## Your tasks
**a.** In the piece about Isabella and Eleanor Roosevelt, why did Robert and Isabella move to Arizona?
**b.** Shorten the paragraph that begins "Well, in the early years" in the piece about Isabella and Eleanor Roosevelt, keeping its main facts.
**c.** List every person named in the piece about Isabella and Eleanor Roosevelt.

I had to look up this lady’s name because only once did I run across an account of her decades ago in a book about Franklin and Eleanor Roosevelt. I really should have looked more into her life; I should have realized that an short anecdotal reference in a book does not normally stay with you for several weeks, then months, then years, then decades without it being very meaningful.
The nutshell gist – and that’s getting pretty basic – of the reference is that Isabella and Eleanor were girlhood friends and, in fact, Isabella’s first husband, Robert Furguson, was at one time a suitor of Eleanor’s. Her brother Hall confided later to a friend that he had been rooting for Robert, rather than Franklin.
Well, in the early years of both marriages, Robert was diagnosed with tuberculosis and he and Isabella moved to Arizona for his health. Apparently Isabella managed to blend the architecture and style of the Southwest with the familiar furnishings of the quite upper class lifestyle of far away New York society. Eleanor visited at one time and wrote in a letter to a friend that Isabella had made such a pleasant home, both in comfort and good cheer that she said it almost made one wish they had a husband who had tuberculosis and had to go to Arizona.
I do not have that type of personality; I wish I did. However, if the best I can do is recognize the gift Isabella had and shared, then I am at least glad that for a few minutes every now and then I can see what I should have had the good sense to strive for.

## Dataset extract
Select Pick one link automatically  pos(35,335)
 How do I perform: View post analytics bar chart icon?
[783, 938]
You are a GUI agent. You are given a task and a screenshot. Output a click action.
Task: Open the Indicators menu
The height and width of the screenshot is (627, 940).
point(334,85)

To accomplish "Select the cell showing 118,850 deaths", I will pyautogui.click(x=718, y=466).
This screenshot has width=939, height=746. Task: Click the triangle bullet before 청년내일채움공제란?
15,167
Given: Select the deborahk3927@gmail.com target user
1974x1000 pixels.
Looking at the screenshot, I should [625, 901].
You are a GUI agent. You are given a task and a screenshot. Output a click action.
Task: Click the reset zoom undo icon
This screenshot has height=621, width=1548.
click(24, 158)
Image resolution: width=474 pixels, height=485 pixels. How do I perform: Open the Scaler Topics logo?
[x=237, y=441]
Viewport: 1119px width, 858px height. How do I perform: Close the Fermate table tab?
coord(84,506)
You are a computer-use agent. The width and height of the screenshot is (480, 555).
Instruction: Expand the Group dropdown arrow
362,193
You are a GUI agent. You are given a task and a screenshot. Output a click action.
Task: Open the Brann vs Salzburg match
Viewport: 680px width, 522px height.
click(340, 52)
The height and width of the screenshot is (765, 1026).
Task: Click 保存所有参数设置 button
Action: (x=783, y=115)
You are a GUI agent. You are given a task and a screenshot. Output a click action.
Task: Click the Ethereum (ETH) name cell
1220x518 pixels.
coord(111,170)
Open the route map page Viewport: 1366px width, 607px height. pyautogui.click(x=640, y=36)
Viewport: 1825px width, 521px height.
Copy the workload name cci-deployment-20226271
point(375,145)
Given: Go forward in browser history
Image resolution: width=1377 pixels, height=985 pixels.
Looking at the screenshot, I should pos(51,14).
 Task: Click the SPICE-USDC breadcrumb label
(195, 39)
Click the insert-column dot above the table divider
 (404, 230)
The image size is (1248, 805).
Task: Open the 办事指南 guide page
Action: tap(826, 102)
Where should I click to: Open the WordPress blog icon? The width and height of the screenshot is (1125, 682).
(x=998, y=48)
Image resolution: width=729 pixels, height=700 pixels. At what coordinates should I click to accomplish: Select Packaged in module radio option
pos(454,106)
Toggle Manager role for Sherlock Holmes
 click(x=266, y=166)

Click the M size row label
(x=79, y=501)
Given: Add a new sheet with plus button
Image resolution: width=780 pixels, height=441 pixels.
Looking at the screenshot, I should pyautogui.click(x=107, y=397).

## Results
**a.** Robert was diagnosed with tuberculosis, so they moved there for his health.

**b.** Early in both marriages, Robert got tuberculosis, and he and Isabella moved to Arizona for his health. Isabella mixed Southwestern architecture and style with the furnishings of upper-class New York life. After a visit, Eleanor wrote to a friend that Isabella's home was so comfortable and cheerful that it almost made one wish for a husband with tuberculosis who had to go to Arizona.

**c.**
- Isabella
- Franklin Roosevelt
- Eleanor Roosevelt
- Robert Furguson
- Hall